> Set problem:
Decide whether each statement agrees with the cruise itinerary below, answering yes or no and quoting the words from the itinerary that settle it: (a) The safety drill on the first day is optional; (b) The ship departs by way of the Beagle Channel; (c) Naturalists and guest lecturers lead discussions on the day at sea.

Day 1 — Ushuaia, Argentina
Embark Silver Cloud, settle in and attend a mandatory safety drill before leaving port. During the afternoon you will be introduced to some of the important crew members and your Expedition Team. At sail away bid farewell to Tierra del Fuego and take the famous Beagle Channel heading for the South Atlantic.
Day 2 — At Sea
As we set sail on our initial transit, familiarise yourself with the elegant Silver Cloud and the Expedition Team members. Attend wildlife, geography and history discussions hosted by our expert naturalists and guest lecturers preparing you for the exciting adventures that lie ahead.

> Data excerpt:
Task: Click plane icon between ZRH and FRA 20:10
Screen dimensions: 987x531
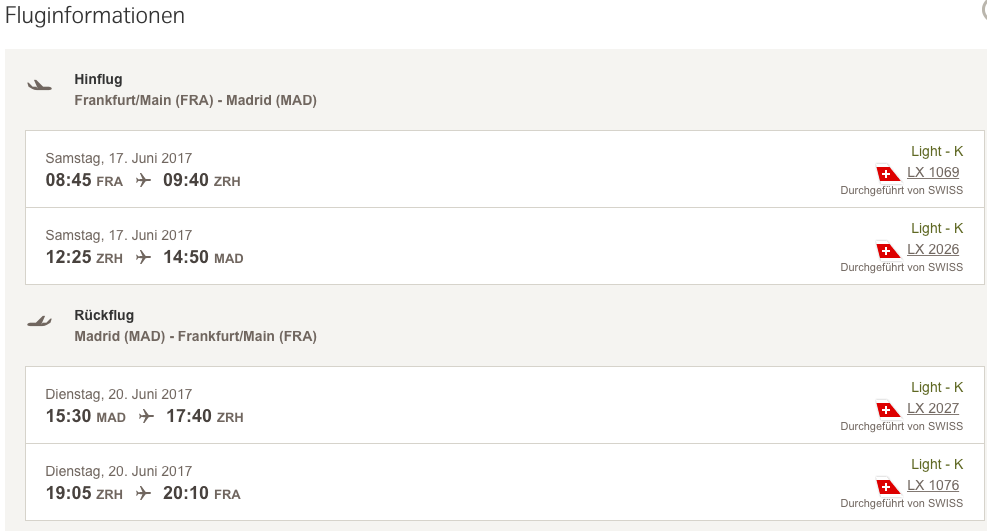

> Solution below:
(a) No: "attend a mandatory safety drill before leaving port."
(b) Yes: "take the famous Beagle Channel heading for the South Atlantic."
(c) Yes: "Attend wildlife, geography and history discussions hosted by our expert naturalists and guest lecturers"